Task brief: The panel description below names several positions that workers can hold in relation to "The Line." List each one.

Page excerpt:
-- START --

This panel explores film labour and creative practices, as filtered through
the concept of "The Line."
The Line has long been a demarcation device in American commercial cinema.
It denotes those film personnel who are able to negotiate the terms of
their employment through individual contracts (above the line), and those
whose wages are set by unions and guilds engaged collective bargaining
(below the line). This financial distinction holds greater rhetorical
significance within the filmmaking community, connoting the difference
between creative personnel, who are afforded greater esteem than those
whose employ falls under mere craft inputs. Yet these demarcations have
never been as firm as the above/below-the-line distinction would suggest.
The employ of film extras in classical Hollywood, for example, held the
implicit promise of background actors being discovered and elevated to the
status of headline talent. Recent media scholarship has also examined
workers who do not receive credit and are “beyond the line,” but
provide crucial labor that supports media industries and content output--
these include the factory workers that assemble televisions and casting
directors for reality television.

-- END --

Stored data:
-- START --

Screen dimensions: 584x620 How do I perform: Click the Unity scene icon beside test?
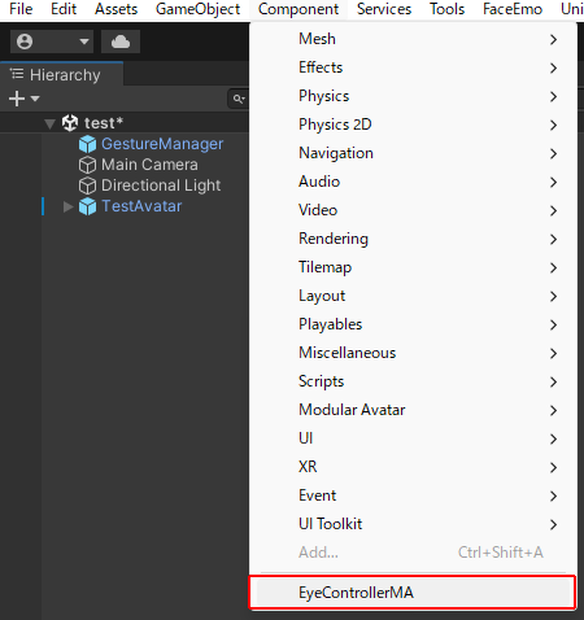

-- END --

Correct result:
- above the line
- below the line
- beyond the line